▸ **Task objective**
Transcribe each record exactly. Include every one.

★ ★ ★

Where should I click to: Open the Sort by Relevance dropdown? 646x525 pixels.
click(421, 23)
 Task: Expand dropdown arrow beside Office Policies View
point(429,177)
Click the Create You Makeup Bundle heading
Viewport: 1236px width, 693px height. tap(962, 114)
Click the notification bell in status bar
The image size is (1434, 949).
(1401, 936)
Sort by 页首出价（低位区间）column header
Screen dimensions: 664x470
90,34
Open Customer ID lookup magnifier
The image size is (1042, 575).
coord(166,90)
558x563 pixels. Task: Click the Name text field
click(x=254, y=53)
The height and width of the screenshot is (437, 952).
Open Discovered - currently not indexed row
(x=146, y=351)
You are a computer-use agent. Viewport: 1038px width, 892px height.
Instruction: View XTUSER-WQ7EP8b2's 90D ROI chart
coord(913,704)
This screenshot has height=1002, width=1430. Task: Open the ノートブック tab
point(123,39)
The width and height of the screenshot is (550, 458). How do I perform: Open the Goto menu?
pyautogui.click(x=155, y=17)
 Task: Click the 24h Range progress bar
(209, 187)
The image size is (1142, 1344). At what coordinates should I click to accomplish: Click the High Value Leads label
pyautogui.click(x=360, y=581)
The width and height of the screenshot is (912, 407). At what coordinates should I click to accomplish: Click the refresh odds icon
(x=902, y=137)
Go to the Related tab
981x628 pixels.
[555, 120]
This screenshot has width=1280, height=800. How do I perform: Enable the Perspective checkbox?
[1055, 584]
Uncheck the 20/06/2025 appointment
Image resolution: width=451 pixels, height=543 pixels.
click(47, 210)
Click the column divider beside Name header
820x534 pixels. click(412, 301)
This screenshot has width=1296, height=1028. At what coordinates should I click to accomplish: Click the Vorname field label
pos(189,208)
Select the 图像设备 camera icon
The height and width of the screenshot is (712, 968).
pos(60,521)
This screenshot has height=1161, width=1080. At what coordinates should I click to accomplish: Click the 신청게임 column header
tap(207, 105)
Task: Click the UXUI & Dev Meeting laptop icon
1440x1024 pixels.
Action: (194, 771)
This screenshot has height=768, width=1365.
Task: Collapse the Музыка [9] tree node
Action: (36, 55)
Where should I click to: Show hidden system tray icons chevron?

★ ★ ★

▸ **Solution to the exercise**
Where should I click to: Open the Sort by Relevance dropdown? 646x525 pixels.
click(421, 23)
 Task: Expand dropdown arrow beside Office Policies View
point(429,177)
Click the Create You Makeup Bundle heading
Viewport: 1236px width, 693px height. tap(962, 114)
Click the notification bell in status bar
The image size is (1434, 949).
(1401, 936)
Sort by 页首出价（低位区间）column header
Screen dimensions: 664x470
90,34
Open Customer ID lookup magnifier
The image size is (1042, 575).
coord(166,90)
558x563 pixels. Task: Click the Name text field
click(x=254, y=53)
The height and width of the screenshot is (437, 952).
Open Discovered - currently not indexed row
(x=146, y=351)
You are a computer-use agent. Viewport: 1038px width, 892px height.
Instruction: View XTUSER-WQ7EP8b2's 90D ROI chart
coord(913,704)
This screenshot has height=1002, width=1430. Task: Open the ノートブック tab
point(123,39)
The width and height of the screenshot is (550, 458). How do I perform: Open the Goto menu?
pyautogui.click(x=155, y=17)
 Task: Click the 24h Range progress bar
(209, 187)
The image size is (1142, 1344). At what coordinates should I click to accomplish: Click the High Value Leads label
pyautogui.click(x=360, y=581)
The width and height of the screenshot is (912, 407). At what coordinates should I click to accomplish: Click the refresh odds icon
(x=902, y=137)
Go to the Related tab
981x628 pixels.
[555, 120]
This screenshot has width=1280, height=800. How do I perform: Enable the Perspective checkbox?
[1055, 584]
Uncheck the 20/06/2025 appointment
Image resolution: width=451 pixels, height=543 pixels.
click(47, 210)
Click the column divider beside Name header
820x534 pixels. click(412, 301)
This screenshot has width=1296, height=1028. At what coordinates should I click to accomplish: Click the Vorname field label
pos(189,208)
Select the 图像设备 camera icon
The height and width of the screenshot is (712, 968).
pos(60,521)
This screenshot has height=1161, width=1080. At what coordinates should I click to accomplish: Click the 신청게임 column header
tap(207, 105)
Task: Click the UXUI & Dev Meeting laptop icon
1440x1024 pixels.
Action: (194, 771)
This screenshot has height=768, width=1365.
Task: Collapse the Музыка [9] tree node
Action: (36, 55)
Where should I click to: Show hidden system tray icons chevron?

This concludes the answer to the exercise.